**What is needed:**
Update the records in the stretch from the line containing "The width and height of the screenshot is (1220, 752)." through the line containing "click(951, 457)" by changing "code box" to "text field" and keeping everything else the same. Give back only those lines, leaving out the pictures.
****************************************
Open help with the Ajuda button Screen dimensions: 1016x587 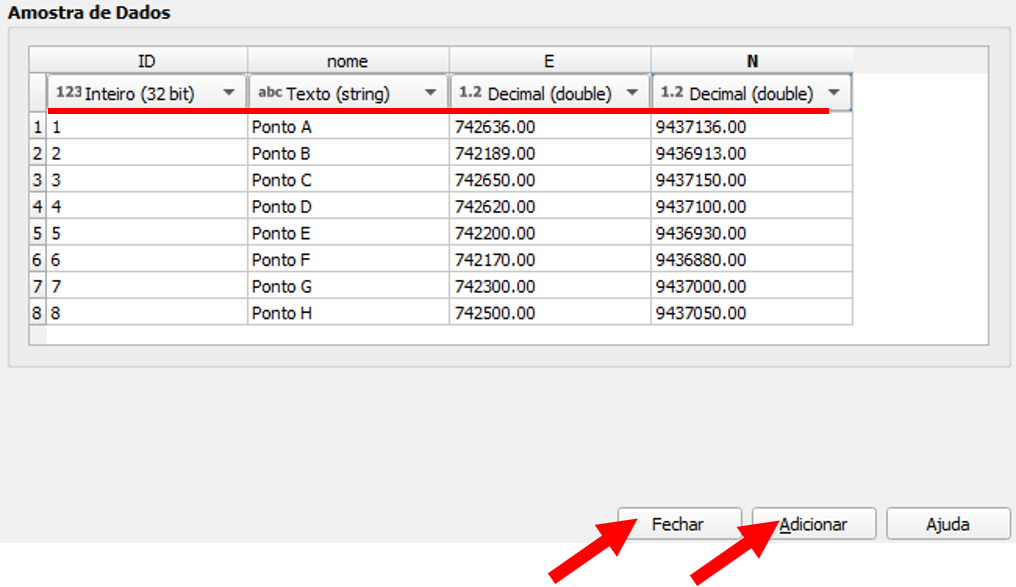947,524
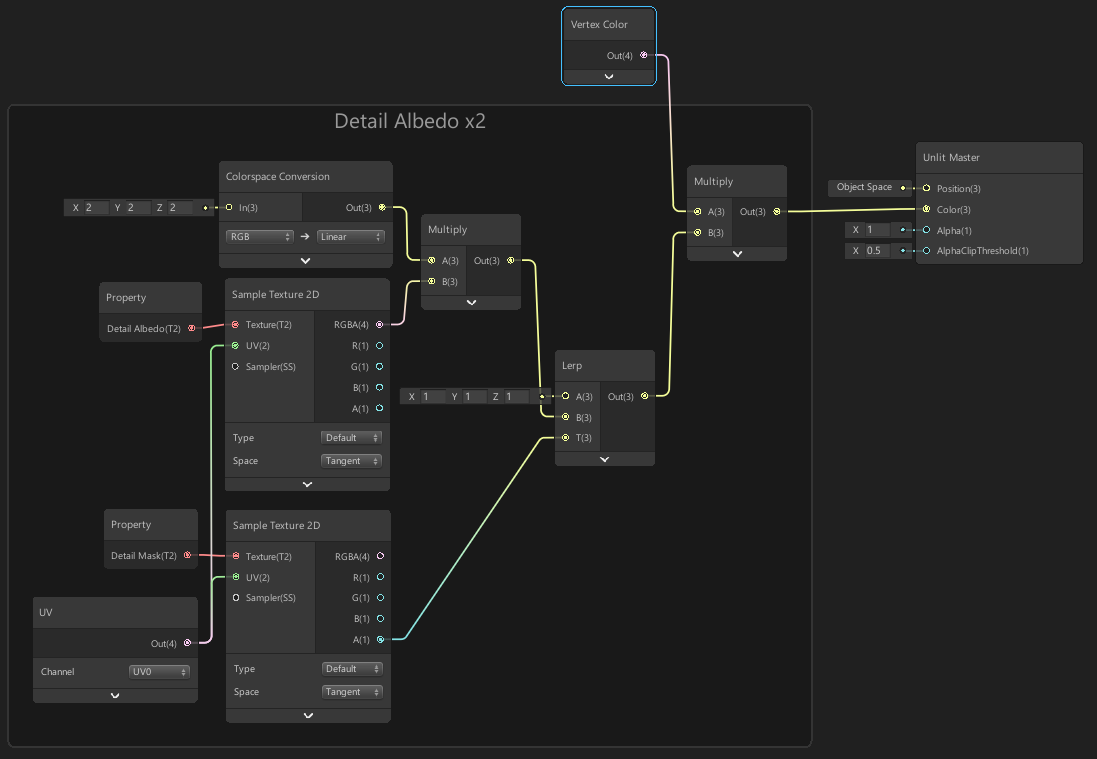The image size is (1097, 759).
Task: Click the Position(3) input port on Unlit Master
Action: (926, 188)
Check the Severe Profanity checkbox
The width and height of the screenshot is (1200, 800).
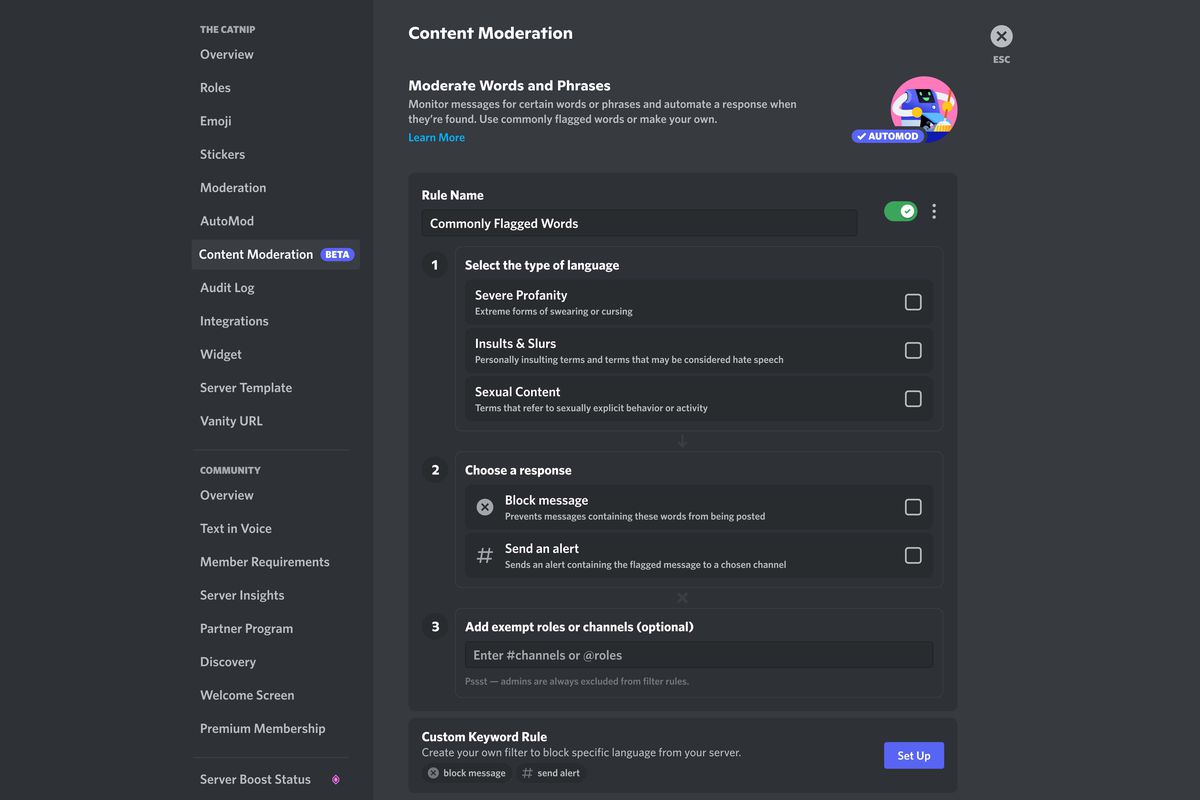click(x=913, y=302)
****************************************
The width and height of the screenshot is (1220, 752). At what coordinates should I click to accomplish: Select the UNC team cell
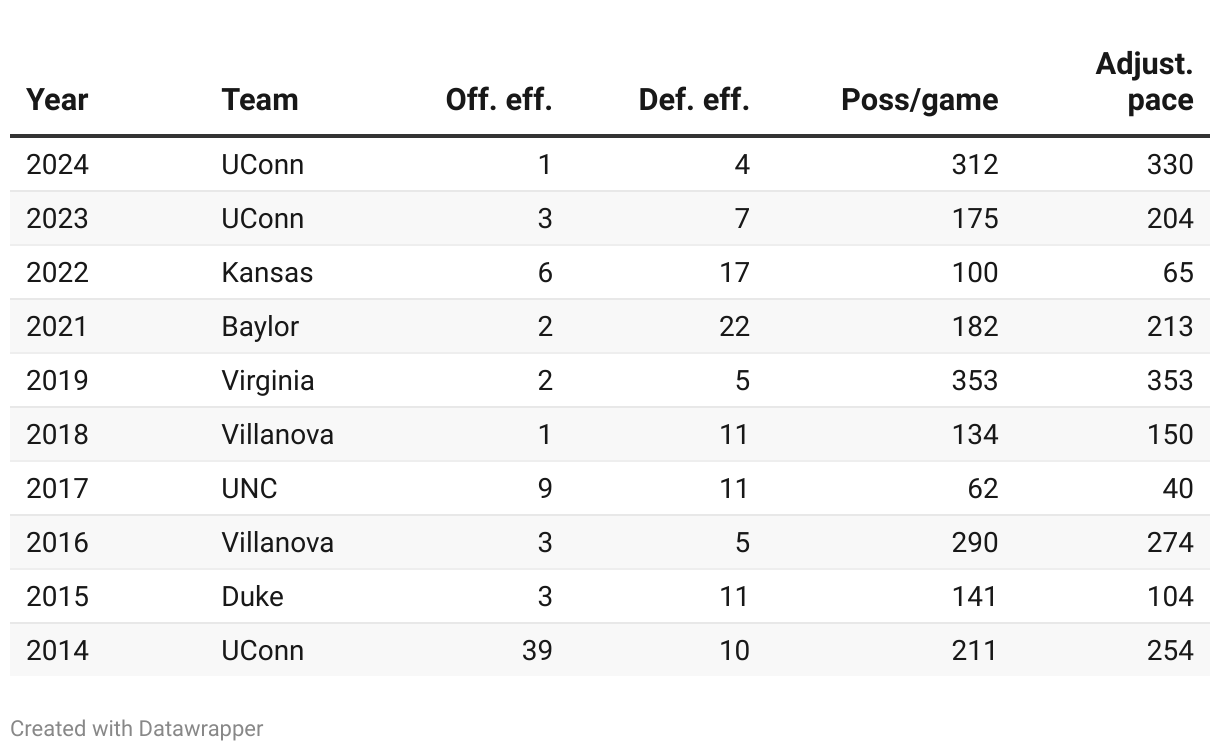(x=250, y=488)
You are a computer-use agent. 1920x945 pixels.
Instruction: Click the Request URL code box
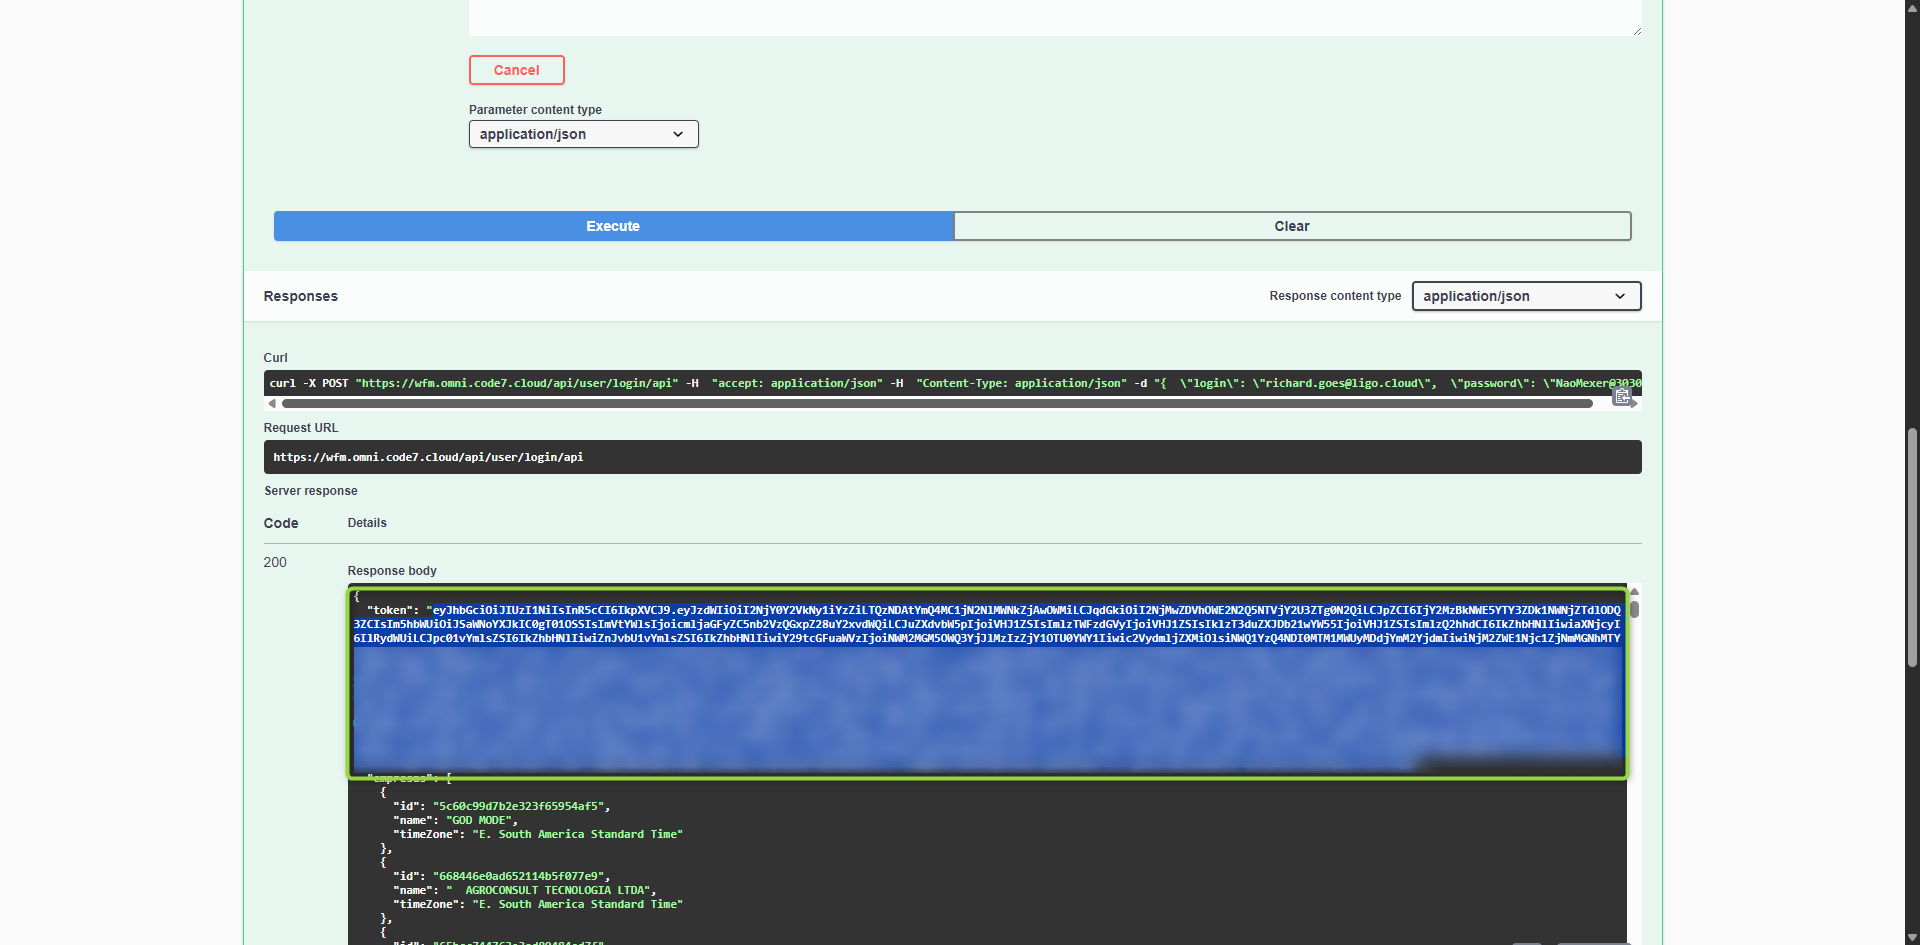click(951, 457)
****************************************
**Solution:**
The width and height of the screenshot is (1220, 752). At what coordinates should I click to accomplish: Select the UNC team cell
(x=250, y=488)
You are a computer-use agent. 1920x945 pixels.
Instruction: Click the Request URL text field
click(951, 457)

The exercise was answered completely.